What if I set the GSL Unlock process to take '0' days?

If you set your Global Settings Lock to '0' days, it will remain indefinitely.

In this case, a Master Key will be required to turn the GSL off and unlock your settings.

It's important to set up a Master Key on your account before you turn the GSL on with an unlock process set to '0' days.

If you set the GSL to 0 days (i.e. forever) and forgot to set up a Masterkey, you'll need to contact our support team to get the GSL removed.

Example of how the GSL can protect your account from an attack:

Suppose, for example, that you turn on the Global Settings Lock, with the unlock process set to take seven days.

An attacker then compromises your computer and logs in to your Kraken account. The attacker then attempts to add their own Bitcoin withdrawal address to your account to steal your funds. When the attacker realizes that they cannot add a withdrawal address because the GSL is on, the attacker requests to unlock your settings.
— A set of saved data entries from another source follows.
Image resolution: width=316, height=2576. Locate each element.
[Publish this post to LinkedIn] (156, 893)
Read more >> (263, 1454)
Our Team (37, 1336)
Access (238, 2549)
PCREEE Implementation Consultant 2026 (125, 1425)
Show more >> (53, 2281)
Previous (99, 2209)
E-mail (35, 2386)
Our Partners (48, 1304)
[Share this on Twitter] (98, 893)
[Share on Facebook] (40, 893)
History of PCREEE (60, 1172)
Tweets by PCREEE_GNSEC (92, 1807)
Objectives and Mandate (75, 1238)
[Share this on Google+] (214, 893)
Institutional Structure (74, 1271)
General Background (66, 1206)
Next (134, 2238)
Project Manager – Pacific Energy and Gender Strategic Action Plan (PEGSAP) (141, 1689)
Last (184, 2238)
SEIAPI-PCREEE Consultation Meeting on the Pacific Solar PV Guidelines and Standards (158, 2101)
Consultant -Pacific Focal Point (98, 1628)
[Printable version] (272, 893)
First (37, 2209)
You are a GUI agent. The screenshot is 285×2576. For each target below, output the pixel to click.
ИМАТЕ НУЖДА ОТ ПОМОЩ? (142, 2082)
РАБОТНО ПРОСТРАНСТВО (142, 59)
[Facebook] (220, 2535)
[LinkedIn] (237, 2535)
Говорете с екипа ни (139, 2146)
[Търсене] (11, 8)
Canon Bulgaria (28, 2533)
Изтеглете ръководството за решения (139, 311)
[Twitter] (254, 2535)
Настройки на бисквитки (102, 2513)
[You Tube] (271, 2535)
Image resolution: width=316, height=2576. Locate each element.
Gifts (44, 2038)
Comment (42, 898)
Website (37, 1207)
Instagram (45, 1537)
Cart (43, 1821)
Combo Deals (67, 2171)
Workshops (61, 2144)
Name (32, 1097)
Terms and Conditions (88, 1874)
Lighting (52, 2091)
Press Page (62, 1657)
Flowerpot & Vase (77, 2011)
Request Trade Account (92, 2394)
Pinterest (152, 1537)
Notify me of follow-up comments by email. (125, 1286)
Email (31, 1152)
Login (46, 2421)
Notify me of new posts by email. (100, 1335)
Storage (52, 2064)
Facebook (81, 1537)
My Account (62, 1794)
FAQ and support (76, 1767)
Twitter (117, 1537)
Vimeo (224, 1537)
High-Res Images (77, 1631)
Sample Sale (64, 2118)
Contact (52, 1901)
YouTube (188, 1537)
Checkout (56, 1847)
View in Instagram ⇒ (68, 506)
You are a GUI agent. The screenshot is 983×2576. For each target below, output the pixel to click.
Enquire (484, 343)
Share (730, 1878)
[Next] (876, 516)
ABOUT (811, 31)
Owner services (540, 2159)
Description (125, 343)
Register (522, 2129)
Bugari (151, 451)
With the Global Settings Lock enabled, you would immediately receive an email notification of the unlock request, and would then have 7 days to log in and relock the GSL before the unlock occurs, while taking measures to secure your account at the same time. 

In the case that you discover an unauthorized GSL unlock request, you can also immediately contact Kraken Support to temporarily disable your account until you are available to safely secure the account once again.